Empecemos. El artículo 1º de la Constitución de los Estados Unidos Mexicanos declara que todo individuo gozará de las garantías que la ley le otorga, las cuales, no podrán restringirse, ni suspenderse, sino en los casos y con las condiciones que ella misma establece. En relación con este artículo, el 11 afirma que “todo hombre tiene derecho para entrar en la República, salir de ella, viajar por su territorio y mudar de residencia, sin necesidad de carta de seguridad, pasaporte, salvo-conducto u otros requisitos semejantes” pero que el “ejercicio de este derecho estará subordinado a las facultades de la autoridad judicial, en los casos de responsabilidad criminal o civil, y a las de la autoridad administrativa, por lo que toca a las limitaciones que impongan las leyes sobre emigración, inmigración y salubridad general de la República,…”

En el mismo sentido, el artículo 29 constitucional prevé que “en los casos de invasión, perturbación grave de la paz pública, o de cualquier otro que ponga a la sociedad en grave peligro o conflicto, solamente el Presidente de los Estados Unidos Mexicanos, de acuerdo con los Titulares de las Secretarías de Estado y la Procuraduría General de la República y con la aprobación del Congreso de la Unión y, en los recesos de éste, de la Comisión Permanente, podrá suspender en todo el país o en lugar determinado las garantías que fuesen obstáculo para hacer frente, rápida y fácilmente a la situación; pero deberá hacerlo por un tiempo limitado, por medio de prevenciones generales y sin que la suspensión se contraiga a determinado individuo.”

Como se puede apreciar, en el artículo 29 de la constitución se otorgan facultades al Presidente pero supeditándolas a las autorizaciones que el Congreso de la Unión o la Comisión Permanente estimen necesarias; sin embargo, dentro del Congreso de la Unión o de la Comisión Permanente no existen -en estricto rigor-  expertos en materia de salud, si acaso algunos legisladores responsables en su trabajo -que en el mejor de los casos- podrían escuchar la opinión de expertos del poder ejecutivo -subordinados del presidente- o de académicos o especialistas del sector salud vinculados a toda clase de organismos o instituciones relacionadas con la materia que les podrían ayudar a tomar decisiones acertadas para trascender a males que pueden aquejar a todos.

¿Y si no son especialistas, sino generalistas de grandes oídos y sensibilidad política, para asumir la responsabilidad de una decisión tan delicada o grave como suspender o restringir en todo el país, o en lugar determinado, las garantías que fuesen obstáculo para hacer frente, rápida y fácilmente a la situación de riesgo, entonces, dependen de quien sí sabe? Casi resulta obvio decir que sí.

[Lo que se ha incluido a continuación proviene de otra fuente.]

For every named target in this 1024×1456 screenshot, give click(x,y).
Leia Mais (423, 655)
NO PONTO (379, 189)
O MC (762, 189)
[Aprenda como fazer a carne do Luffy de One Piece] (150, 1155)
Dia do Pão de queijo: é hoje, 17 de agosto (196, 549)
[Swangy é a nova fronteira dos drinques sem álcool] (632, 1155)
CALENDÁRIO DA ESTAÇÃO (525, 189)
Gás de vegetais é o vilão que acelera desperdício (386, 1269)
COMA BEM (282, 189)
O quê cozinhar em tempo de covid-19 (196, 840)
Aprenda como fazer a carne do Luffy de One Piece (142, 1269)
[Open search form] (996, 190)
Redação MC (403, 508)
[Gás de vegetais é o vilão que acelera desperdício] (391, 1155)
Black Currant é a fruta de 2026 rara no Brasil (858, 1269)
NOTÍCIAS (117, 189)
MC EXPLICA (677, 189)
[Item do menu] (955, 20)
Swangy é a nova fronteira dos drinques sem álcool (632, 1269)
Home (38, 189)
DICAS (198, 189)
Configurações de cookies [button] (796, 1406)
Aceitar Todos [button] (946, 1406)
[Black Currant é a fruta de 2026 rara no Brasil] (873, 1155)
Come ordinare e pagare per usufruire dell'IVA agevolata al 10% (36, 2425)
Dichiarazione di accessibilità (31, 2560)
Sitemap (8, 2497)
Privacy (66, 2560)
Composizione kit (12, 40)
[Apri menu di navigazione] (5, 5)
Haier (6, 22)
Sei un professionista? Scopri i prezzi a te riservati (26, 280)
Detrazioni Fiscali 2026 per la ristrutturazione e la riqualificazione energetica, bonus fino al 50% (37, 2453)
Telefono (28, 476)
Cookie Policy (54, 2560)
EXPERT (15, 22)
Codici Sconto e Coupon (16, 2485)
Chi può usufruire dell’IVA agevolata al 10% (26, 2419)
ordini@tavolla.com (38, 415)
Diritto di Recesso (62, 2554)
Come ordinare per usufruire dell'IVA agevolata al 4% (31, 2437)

Y si en los casos como el de la “metamorfoseada” gripe porcina, luego humana para no seguir afectando al sector porcícola del país, ahora, “AH1N1” es el ejecutivo federal el que mayores hilos de comunicación e información tiene, entonces, lo que apreciamos es un grave riesgo de que el Congreso de la Unión o la Comisión Permanente -si fueran requeridos- fueran “chamaqueados” por quienes al estilo de Coperfield les haga creer que ven algo que en los hechos pueda ser una ilusión, o que no existe; o peor, que en una fecha tan cercana a la jornada electoral -5 de julio próximo- las restricciones, terminen orientando el camino y resultado de las elecciones en favor del régimen. Todo a fin de que la conformación de la próxima legislatura federal de la Cámara de Diputados no le resulte adversa. Alcanzar el “poder” tiene una lógica muy diferente a la de mantenerlo y si para ello se requiere usar el 29 constitucional, seguramente, no tendrán empacho en usarlo. ¿Y usted, cómo la ve?

 

Francisco Velasco Zapata es politólogo. Presidente de Parlamento Ciudadano A. C.